Diese Überlegungen haben Ihnen den Rauswurf bei Radio Maria gebracht. War die Entscheidung zu vermeiden oder hattten Sie sie bereits vorher einkalkuliert?
Wir hatten daran gedacht, aber wir konnten nicht länger schweigen. Wir waren mit Pater Livio Fanzaga vor diesem Vorfall befreundet und sind es auch jetzt noch. Er ist der Programmdirektor und er bestimmt die Linie. Wenn diese Linie vorsieht, daß man den Papst nicht einmal kritisieren darf, wenn er über Fußball spricht, dann sind zwei wie wir offensichtlich fehl am Platz. Wir erlauben es uns aber auch zu sagen, daß wir diese Linie nicht teilen. Man kann die Intelligenz nicht ersticken und man kann nicht von vornherein mehr als berechtigte Fragen zensurieren. Das tut der katholischen Welt nicht gut und es tut der Kirche nicht gut. Wenn etwas eine gewisse Bitterkeit erzeugt, dann die Tatsache, daß nach zehn Jahren der Zusammenarbeit der Anruf zwei Stunden nach Erscheinen des Artikels kam, ohne auch nur einen Augenblick, um darüber nachzudenken. Zehn Jahre, in denen wir die Freiheit hatten, alles zu sagen, was wir für notwendig hielten, auch zu heißen Themen. Diese Schnelligkeit tut weh.

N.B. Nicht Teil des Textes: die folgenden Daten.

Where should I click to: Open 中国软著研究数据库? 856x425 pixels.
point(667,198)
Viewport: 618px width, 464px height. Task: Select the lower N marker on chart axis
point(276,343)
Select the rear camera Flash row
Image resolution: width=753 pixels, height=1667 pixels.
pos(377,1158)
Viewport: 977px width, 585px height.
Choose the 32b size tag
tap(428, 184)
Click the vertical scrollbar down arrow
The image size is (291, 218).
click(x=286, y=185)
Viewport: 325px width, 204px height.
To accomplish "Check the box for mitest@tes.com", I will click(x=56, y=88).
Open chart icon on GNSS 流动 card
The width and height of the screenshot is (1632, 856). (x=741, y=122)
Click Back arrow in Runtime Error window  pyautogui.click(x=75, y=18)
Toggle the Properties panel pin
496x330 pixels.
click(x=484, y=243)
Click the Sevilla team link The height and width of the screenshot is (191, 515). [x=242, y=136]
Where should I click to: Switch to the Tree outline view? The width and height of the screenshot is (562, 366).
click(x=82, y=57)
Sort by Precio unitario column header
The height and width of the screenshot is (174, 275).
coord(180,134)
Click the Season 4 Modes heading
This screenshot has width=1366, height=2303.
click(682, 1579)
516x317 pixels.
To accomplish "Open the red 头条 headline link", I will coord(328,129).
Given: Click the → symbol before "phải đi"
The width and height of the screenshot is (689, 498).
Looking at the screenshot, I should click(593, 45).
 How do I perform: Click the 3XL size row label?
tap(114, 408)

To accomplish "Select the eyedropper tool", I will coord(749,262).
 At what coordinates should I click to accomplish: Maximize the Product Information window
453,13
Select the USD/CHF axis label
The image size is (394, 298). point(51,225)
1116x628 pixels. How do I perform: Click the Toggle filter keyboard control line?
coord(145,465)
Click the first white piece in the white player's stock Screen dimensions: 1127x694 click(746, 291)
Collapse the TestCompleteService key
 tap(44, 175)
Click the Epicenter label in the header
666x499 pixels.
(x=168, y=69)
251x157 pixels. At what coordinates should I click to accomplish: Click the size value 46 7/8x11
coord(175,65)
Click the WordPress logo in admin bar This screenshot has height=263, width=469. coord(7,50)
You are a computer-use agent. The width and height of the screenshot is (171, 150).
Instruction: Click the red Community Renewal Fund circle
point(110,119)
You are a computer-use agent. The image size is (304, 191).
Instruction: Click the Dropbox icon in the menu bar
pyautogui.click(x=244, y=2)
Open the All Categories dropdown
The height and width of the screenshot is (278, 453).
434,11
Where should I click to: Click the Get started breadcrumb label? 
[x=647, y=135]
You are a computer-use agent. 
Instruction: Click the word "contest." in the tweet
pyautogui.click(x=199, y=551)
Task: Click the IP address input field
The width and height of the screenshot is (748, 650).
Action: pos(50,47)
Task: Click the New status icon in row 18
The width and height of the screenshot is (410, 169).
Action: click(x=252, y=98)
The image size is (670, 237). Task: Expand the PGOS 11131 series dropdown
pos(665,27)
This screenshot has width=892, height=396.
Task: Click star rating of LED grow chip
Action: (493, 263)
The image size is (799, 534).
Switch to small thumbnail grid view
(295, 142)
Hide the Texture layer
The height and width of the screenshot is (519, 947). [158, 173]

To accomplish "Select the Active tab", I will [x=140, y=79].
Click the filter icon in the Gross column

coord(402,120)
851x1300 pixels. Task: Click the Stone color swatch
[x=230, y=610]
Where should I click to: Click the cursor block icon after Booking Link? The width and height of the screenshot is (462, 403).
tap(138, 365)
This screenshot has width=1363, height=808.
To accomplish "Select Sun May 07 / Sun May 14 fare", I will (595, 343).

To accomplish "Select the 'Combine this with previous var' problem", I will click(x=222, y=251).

Glauben Sie, daß dieser Rauswurf irgendwo anders entschieden wurde?
Das müßte man Pater Livio fragen, der ein guter Priester und ein anständiger Mensch ist.
Kann man aber in einem katholischen Sender bleiben und den Papst kritisieren?
Natürlich, vorausgesetzt, daß die Kritik nicht gegen die Lehre der Kirche verstößt. Wenn Paulus von Tarsus nicht den ersten Papst kritisiert hätte, dann wären wir Katholiken heute alle beschnitten, weil der Heilige Petrus das zur Norm erheben wollte. Wenn die Heilige Katharina nicht die Päpste zurechtgewiesen hätte, wäre Avignon heute noch Papstsitz.
Der Papst sucht den Dialog mit sehr vielen Personen, auch mit verschiedenen militanten Atheisten. Erwarten Sie sich seinen Telefonanruf? Daß er die Gründe zweier überzeugter Katholiken anhören möchte und vielleicht interveniert, um Ihnen die Sendungen im Radio zurückzugeben?
Wir denken, daß es viel besser wäre, wenn der Papst sich seinem Amt widmet: seine Herde im wahren Glauben zu bestärken; die Katholiken wieder zurückzuführen, daß sie den Katechismus und die Glaubenslehre kennen; und dafür zu wirken, damit die Fernstehenden sich bekehren.